* _AIM OF THE EXERCISE_: Could you print the stretch of lines below from the one with "Given: Open the File menu" through the one with "Screen dimensions: 747x747", exactly as they stand and without any pictures?

* _ENTRIES SUPPLIED_:

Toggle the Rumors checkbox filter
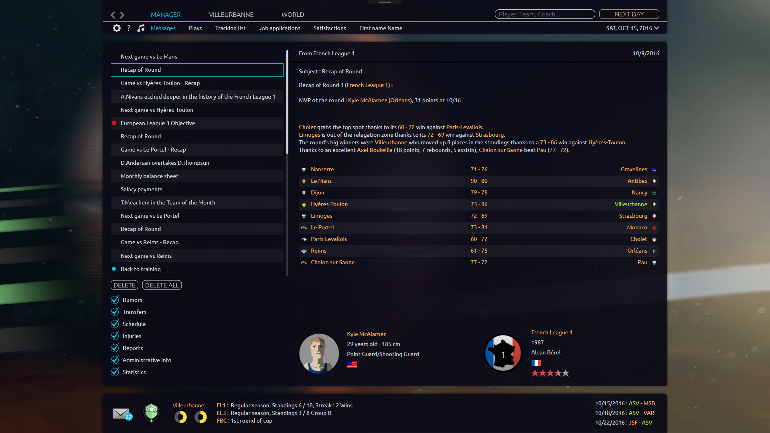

...

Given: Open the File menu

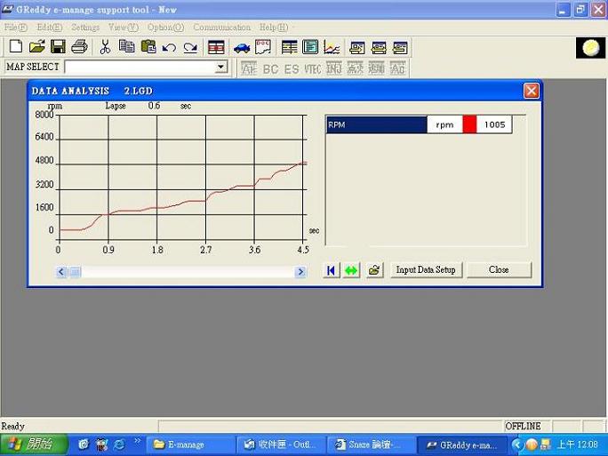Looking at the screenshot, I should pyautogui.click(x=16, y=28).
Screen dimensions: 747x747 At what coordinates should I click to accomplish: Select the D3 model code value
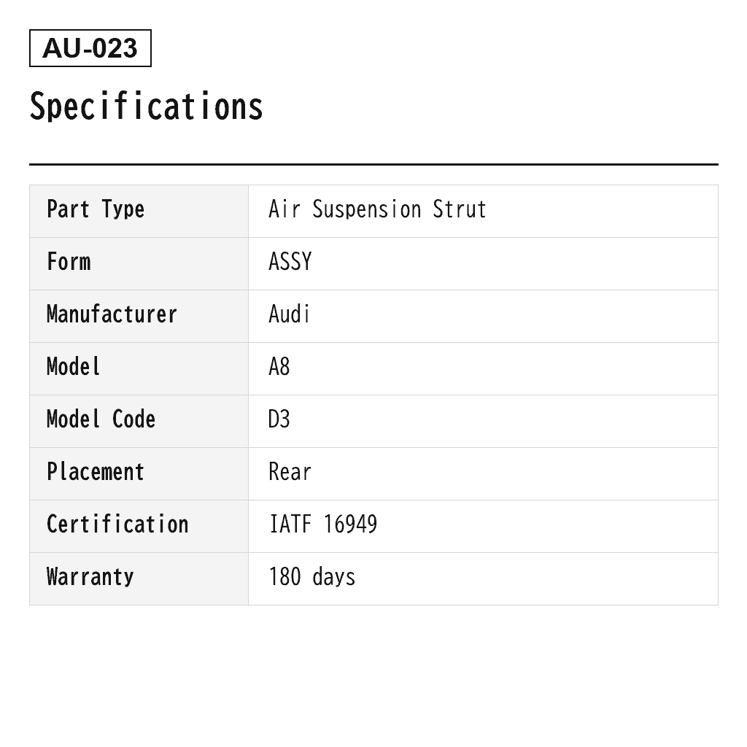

* * *

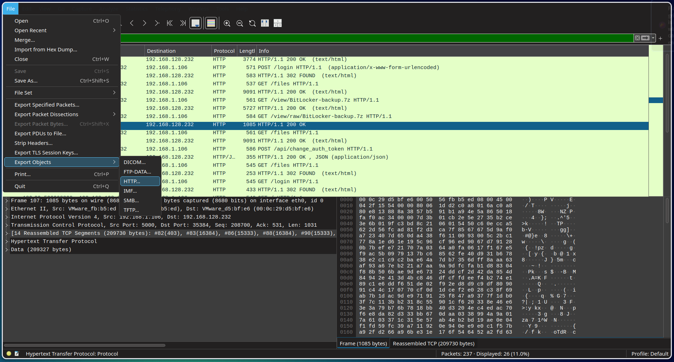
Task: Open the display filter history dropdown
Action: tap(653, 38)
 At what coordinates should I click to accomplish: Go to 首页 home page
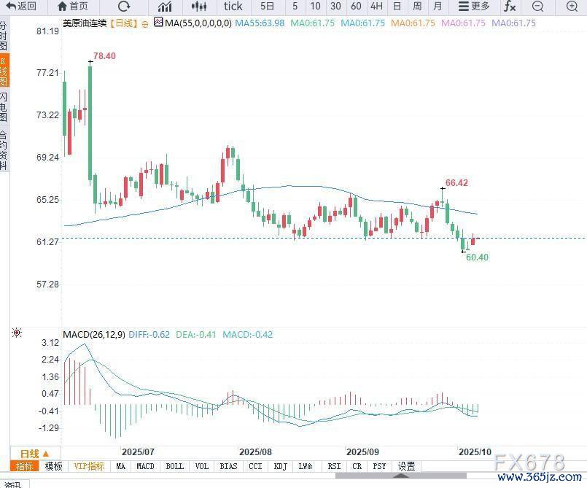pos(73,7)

* _OUTPUT FOR THIS TASK_:
Given: Open the File menu

Looking at the screenshot, I should pyautogui.click(x=16, y=28).
Screen dimensions: 747x747 At what coordinates should I click to accomplish: Select the D3 model code value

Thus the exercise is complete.